A bus error occurs in sm OSC under the following conditions.

  • sparc64 or any other architectures which need strict alignment.
  • MPI_WIN_POST or MPI_WIN_START is called for a window created
    by sm OSC.
  • The communicator size is odd and greater than 3.

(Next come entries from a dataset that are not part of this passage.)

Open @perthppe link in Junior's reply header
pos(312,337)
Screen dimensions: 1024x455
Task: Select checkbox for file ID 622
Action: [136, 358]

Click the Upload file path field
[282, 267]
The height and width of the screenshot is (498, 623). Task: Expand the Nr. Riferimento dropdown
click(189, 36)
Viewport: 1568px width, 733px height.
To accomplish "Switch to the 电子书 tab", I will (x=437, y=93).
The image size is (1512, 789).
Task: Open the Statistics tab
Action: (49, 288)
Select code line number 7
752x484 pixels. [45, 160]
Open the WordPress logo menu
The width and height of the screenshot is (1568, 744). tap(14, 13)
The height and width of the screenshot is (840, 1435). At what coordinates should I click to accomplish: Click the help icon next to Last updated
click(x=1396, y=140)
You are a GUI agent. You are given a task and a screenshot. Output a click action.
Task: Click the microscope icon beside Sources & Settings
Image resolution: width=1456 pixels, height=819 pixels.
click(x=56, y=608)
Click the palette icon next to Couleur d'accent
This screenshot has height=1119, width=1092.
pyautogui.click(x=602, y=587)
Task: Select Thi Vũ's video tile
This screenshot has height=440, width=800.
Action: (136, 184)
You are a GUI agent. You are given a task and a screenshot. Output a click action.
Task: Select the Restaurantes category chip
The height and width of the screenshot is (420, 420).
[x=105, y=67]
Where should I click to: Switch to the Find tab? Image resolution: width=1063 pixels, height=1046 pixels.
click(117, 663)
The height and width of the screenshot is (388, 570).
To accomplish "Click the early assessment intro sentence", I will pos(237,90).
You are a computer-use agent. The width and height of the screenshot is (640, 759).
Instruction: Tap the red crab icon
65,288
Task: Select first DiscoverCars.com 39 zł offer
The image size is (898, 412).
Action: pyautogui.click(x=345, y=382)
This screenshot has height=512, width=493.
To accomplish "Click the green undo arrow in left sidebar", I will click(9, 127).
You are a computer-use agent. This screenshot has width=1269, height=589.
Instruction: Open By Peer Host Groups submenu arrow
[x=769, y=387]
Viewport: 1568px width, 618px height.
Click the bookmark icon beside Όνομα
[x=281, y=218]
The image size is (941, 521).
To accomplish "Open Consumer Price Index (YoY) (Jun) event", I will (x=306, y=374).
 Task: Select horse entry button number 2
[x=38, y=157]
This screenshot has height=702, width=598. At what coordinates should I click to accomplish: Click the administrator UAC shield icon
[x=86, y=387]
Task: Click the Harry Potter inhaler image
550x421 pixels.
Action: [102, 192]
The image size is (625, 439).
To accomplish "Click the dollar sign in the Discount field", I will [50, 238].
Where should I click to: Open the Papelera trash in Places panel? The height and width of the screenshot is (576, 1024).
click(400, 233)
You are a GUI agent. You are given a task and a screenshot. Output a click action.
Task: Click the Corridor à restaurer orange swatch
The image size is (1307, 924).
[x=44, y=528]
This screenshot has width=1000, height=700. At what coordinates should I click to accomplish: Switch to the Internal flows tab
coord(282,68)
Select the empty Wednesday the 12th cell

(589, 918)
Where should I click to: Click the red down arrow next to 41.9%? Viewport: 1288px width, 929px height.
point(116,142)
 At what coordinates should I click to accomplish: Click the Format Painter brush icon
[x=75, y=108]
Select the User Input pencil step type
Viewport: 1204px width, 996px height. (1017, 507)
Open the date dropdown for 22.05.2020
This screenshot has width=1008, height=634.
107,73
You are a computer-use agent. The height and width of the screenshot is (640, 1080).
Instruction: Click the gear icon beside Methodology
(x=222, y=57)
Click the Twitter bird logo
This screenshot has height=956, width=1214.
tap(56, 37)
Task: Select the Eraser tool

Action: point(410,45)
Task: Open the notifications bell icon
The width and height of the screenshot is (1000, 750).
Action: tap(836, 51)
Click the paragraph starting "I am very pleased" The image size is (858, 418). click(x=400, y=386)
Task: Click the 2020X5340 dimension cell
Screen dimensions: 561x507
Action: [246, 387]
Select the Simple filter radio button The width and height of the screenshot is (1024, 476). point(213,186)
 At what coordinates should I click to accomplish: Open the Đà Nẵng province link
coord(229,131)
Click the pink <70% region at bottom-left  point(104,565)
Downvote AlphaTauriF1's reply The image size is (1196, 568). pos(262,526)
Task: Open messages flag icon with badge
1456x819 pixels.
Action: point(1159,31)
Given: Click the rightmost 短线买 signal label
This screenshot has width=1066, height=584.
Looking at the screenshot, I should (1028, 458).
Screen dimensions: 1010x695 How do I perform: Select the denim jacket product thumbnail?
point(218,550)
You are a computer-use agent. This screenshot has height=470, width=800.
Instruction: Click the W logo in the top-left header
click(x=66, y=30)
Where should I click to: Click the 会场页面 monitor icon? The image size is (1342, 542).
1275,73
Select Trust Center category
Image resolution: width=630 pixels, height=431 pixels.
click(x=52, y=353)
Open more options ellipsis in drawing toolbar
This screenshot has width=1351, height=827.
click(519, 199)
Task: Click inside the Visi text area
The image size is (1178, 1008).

The lines 283-285 in current ompi/mca/osc/sm/osc_sm_component.c has
the following code.

module->global_state = (ompi_osc_sm_global_state_t *) (module->segment_base);
module->node_states = (ompi_osc_sm_node_state_t *) (module->global_state + 1);
module->posts[0] = (uint64_t *) (module->node_states + comm_size);

The size of ompi_osc_sm_node_state_t is multiples of 4 but not
multiples of 8. So if comm_size is odd, module->posts[0] does
not aligned to 8. This causes a bus error when accessing
module->posts[i][j].

This patch fixes the alignment of module->posts[0] by setting
module->posts[0] first.

(cherry picked from open-mpi/ompi@ad26899)

Signed-off-by: Nathan Hjelm hjelmn@lanl.gov

A bus error occurs in sm OSC under the following conditions.

- sparc64 or any other architectures which need strict alignment.
- `MPI_WIN_POST` or `MPI_WIN_START` is called for a window created
  by sm OSC.
- The communicator size is odd and greater than 3.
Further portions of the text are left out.